The era of flesh and blood athletes could begin to have competition with robots like the one created by MIT (Massachusetts Institute of Technology), the Dribblebot that is characterized by standing on its four legs -unlike the more traditional bipeds – and have great agility controlling and dribbling with the ball.
‘Soccer’, as they call it in the United States, is one of the best sports to test a robot’s locomotion, agility and decision-making, something that has been tested since 1996 with the RoboCup, the great international sports robotics competition founded in 1996.
From MIT they recognize that “the robot does not have the ability of Lionel Messi”, but that it has “an impressive dribbling system” and that it can even “dribble a soccer ball in the same conditions as humans”. With these features, without a doubt the Dribblebot is one of the most advanced devices in history in this regard.
To achieve this, the robot uses a combination of sensors and onboard computing to run across different natural terrains, including sand, gravel, mud and snow, and adapt to its varying impact on the ball’s movement. Like Messi himself, Dribblebot can get up and recover the ball after a fall.
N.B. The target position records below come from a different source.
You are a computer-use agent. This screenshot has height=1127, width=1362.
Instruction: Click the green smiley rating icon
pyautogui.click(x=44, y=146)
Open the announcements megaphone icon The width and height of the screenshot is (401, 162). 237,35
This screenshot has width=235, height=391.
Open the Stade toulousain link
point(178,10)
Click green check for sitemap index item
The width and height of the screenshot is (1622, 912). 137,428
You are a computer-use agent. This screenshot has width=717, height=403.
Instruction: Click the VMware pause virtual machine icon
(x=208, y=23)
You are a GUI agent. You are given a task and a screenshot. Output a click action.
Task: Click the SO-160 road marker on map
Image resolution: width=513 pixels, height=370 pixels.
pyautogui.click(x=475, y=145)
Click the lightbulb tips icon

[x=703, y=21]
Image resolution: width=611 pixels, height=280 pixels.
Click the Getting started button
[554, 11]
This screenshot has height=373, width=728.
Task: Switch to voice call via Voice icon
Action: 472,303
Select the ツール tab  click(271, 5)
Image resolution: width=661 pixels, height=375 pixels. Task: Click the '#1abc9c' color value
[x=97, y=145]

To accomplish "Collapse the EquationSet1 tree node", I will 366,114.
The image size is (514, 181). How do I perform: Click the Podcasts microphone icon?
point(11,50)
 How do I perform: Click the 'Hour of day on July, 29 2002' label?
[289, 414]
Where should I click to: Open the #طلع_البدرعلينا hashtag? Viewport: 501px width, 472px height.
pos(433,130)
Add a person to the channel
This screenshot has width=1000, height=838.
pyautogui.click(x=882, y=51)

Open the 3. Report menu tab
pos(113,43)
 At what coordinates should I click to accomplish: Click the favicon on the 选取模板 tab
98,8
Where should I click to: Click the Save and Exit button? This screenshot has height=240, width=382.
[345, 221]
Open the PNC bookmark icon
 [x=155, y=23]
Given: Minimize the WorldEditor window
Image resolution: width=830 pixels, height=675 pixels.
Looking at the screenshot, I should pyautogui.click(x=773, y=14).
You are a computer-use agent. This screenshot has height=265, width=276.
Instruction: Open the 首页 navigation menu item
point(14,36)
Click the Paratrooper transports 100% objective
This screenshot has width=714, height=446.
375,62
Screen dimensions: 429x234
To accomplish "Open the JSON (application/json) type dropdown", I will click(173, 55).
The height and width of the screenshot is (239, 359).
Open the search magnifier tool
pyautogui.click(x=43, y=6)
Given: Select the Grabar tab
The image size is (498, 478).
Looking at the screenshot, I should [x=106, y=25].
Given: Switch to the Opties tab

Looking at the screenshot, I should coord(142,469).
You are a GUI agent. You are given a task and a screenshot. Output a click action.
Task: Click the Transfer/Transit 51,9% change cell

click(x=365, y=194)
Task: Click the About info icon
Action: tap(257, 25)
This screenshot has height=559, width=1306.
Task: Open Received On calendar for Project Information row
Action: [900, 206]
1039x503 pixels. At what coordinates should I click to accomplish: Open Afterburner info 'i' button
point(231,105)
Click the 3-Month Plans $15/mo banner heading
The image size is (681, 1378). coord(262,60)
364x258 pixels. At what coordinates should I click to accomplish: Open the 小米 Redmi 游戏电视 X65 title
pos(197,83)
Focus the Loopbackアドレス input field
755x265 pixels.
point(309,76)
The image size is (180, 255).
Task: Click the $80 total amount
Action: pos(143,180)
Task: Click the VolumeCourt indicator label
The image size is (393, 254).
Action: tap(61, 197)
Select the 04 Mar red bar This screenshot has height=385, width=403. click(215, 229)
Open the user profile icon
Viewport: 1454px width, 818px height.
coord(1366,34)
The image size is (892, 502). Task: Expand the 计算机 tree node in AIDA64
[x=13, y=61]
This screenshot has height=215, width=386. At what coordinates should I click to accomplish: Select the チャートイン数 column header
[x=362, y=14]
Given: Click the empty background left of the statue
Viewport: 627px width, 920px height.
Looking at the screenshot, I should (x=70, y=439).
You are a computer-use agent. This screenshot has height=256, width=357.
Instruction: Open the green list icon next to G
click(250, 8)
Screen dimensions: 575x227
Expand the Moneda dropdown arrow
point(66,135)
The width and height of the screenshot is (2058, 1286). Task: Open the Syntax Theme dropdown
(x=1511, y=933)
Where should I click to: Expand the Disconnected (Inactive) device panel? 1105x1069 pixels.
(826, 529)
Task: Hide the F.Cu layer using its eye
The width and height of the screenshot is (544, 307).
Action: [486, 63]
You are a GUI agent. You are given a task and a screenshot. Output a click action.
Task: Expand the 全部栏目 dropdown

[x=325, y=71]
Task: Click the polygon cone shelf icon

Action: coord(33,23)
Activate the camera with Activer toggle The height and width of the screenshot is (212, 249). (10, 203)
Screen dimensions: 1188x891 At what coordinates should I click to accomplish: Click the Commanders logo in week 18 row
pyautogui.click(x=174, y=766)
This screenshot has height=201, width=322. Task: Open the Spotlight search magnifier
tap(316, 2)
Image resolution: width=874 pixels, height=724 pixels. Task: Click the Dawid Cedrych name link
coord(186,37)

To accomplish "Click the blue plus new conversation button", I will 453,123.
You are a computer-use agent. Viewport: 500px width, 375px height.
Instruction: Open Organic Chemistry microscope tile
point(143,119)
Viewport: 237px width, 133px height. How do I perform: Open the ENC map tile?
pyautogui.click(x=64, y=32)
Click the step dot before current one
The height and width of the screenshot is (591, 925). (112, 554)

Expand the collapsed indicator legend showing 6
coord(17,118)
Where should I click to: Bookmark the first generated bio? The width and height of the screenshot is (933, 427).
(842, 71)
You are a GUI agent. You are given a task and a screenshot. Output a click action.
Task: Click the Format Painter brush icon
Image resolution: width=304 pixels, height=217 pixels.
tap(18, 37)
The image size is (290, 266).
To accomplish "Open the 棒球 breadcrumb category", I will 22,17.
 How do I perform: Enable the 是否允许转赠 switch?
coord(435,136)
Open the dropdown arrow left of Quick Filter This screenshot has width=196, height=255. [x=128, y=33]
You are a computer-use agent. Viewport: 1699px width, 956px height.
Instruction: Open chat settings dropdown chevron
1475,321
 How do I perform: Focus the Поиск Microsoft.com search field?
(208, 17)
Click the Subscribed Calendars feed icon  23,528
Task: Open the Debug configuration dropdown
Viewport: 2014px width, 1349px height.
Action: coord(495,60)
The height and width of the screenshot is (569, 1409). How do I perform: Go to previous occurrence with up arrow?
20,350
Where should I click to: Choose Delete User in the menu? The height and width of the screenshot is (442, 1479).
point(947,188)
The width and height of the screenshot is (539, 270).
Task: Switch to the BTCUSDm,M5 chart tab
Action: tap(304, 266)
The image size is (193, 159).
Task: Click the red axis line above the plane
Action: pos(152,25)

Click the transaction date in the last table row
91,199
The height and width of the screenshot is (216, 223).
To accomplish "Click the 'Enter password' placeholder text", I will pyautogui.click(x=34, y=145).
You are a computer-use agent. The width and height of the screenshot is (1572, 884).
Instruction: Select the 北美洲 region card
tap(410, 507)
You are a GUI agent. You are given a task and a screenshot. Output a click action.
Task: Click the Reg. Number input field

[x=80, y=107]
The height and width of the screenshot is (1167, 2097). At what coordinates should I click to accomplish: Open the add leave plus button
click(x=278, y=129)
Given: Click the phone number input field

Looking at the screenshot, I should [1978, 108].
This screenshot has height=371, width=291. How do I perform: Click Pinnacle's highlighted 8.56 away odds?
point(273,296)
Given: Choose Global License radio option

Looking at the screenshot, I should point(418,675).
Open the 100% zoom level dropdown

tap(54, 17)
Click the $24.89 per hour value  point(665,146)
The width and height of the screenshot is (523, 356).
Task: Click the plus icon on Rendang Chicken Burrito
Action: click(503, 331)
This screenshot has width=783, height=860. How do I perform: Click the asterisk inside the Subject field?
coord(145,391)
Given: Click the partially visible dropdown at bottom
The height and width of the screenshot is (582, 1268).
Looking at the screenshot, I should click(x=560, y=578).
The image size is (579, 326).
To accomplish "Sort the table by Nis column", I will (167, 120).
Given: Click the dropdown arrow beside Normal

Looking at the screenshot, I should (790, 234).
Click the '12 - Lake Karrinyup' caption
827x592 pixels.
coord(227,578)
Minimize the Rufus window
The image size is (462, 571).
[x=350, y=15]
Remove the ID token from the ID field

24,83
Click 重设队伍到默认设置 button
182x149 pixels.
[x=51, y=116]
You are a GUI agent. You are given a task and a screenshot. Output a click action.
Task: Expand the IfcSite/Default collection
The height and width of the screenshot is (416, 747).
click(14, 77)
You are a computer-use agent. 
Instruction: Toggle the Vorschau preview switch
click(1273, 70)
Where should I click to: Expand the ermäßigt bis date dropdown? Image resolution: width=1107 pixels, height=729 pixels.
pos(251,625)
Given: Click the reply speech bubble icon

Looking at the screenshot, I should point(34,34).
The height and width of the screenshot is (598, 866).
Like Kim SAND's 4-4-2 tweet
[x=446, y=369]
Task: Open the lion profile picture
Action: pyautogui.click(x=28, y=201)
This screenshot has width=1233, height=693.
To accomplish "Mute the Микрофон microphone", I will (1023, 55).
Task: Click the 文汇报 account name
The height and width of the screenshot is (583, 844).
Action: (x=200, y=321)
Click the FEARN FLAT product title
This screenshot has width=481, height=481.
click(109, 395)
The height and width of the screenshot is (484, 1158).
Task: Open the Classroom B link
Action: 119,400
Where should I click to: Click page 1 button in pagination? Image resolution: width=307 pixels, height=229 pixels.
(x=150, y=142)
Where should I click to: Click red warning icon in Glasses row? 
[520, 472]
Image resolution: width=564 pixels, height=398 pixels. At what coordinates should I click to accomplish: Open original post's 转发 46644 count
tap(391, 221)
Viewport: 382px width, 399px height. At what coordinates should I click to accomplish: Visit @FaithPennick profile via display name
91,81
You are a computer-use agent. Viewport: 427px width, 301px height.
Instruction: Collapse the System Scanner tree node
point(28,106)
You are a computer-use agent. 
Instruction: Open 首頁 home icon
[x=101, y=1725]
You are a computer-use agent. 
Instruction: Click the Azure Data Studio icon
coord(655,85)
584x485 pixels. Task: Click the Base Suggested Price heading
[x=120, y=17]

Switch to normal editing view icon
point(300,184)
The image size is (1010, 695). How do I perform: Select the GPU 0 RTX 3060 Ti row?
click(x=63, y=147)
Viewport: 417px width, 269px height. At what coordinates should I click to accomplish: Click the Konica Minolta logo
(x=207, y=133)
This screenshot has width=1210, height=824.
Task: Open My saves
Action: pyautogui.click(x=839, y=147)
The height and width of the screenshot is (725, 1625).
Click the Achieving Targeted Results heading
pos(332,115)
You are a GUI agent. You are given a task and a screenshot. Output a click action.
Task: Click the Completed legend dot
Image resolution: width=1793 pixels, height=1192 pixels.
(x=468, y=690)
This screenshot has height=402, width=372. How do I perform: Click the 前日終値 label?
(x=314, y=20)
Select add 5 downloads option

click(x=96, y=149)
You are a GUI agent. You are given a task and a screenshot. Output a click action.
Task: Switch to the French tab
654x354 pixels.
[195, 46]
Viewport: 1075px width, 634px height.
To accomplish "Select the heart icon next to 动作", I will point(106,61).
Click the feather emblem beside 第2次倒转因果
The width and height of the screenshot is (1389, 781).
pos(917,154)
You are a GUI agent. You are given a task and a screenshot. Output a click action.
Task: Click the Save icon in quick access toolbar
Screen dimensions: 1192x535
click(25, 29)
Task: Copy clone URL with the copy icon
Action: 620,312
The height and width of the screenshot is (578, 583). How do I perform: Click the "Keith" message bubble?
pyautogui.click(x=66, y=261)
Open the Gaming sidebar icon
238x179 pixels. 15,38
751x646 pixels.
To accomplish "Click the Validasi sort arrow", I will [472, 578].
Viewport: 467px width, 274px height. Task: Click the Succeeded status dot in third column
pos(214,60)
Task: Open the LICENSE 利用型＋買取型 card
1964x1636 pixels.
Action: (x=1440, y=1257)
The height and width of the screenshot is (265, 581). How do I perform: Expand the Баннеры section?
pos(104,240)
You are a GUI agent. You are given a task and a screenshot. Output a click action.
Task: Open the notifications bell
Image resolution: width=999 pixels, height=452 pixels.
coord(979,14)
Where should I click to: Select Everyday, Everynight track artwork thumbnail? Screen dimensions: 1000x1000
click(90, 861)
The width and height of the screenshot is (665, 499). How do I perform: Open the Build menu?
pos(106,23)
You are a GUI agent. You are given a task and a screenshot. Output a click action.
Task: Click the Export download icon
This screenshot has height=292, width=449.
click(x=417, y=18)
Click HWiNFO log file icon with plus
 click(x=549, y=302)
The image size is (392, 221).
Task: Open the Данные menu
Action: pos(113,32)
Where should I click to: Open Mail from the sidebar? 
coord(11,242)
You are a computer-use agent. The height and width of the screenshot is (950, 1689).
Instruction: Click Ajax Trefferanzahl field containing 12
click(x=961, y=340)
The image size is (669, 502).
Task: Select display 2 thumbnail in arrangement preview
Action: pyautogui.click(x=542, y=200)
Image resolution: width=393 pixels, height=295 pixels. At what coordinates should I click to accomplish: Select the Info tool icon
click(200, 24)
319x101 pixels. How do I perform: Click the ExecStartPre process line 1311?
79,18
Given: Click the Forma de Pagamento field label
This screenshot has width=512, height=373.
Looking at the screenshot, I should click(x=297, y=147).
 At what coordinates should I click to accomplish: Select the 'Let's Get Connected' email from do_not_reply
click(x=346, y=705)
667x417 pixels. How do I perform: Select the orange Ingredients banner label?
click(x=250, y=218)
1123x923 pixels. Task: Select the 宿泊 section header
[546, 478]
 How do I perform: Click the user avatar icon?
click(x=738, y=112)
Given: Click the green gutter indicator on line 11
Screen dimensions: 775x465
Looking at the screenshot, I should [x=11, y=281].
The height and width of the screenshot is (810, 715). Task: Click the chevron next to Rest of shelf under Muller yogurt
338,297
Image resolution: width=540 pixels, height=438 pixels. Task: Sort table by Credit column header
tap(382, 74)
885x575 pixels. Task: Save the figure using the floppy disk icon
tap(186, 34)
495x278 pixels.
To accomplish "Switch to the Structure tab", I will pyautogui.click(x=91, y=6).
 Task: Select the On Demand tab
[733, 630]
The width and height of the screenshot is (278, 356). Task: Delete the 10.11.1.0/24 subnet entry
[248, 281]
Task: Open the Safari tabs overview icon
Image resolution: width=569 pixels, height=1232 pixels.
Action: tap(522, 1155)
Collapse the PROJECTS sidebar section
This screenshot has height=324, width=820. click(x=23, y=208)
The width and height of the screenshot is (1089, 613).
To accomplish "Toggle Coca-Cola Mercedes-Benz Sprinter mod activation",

MIT researchers have been working on programming robots to play soccer for a long time, but this time the development team wanted to focus much more on Dribblebot automatically learning to operate its legs during dribbling to discover skills that are difficult to program on pitches very diverse and complicated.
From thousands of simulations that take into account the robot, the ball and the terrain, all the physical parameters are established, and from there the contraption is launched in real life, comparing and collecting data 4,000 times faster than with a single robot.
Project co-director Yandong Ji admits that “the movement is also designed to be more static; the robot does not try to run and manipulate the ball simultaneously”, although the latest advances have allowed “improving locomotion outdoors to this compound task that combines aspects of locomotion and dexterous manipulation at the same time”.
The entire project has broader applications, beyond the world of soccer robots. The debate about the effectiveness of robots with legs is still open, but the truth is that there are still clear limitations to how far you can go on wheels.
“Today, most robots have wheels. But let’s imagine that there is a catastrophe, a flood or an earthquake, and we want robots to help humans in the search and rescue process. We need machines to navigate terrain that is not flat, and wheeled robots cannot traverse those landscapes,” says Pulkit Agrawal, a professor at MIT.
Proof of this is that the cute little Dribblebot continues to have limitations despite being focused on his agility: stairs and slopes continue to be a challenge for him. The next step will be to improve his ability to avoid these types of obstacles and thus become a benchmark for the ball.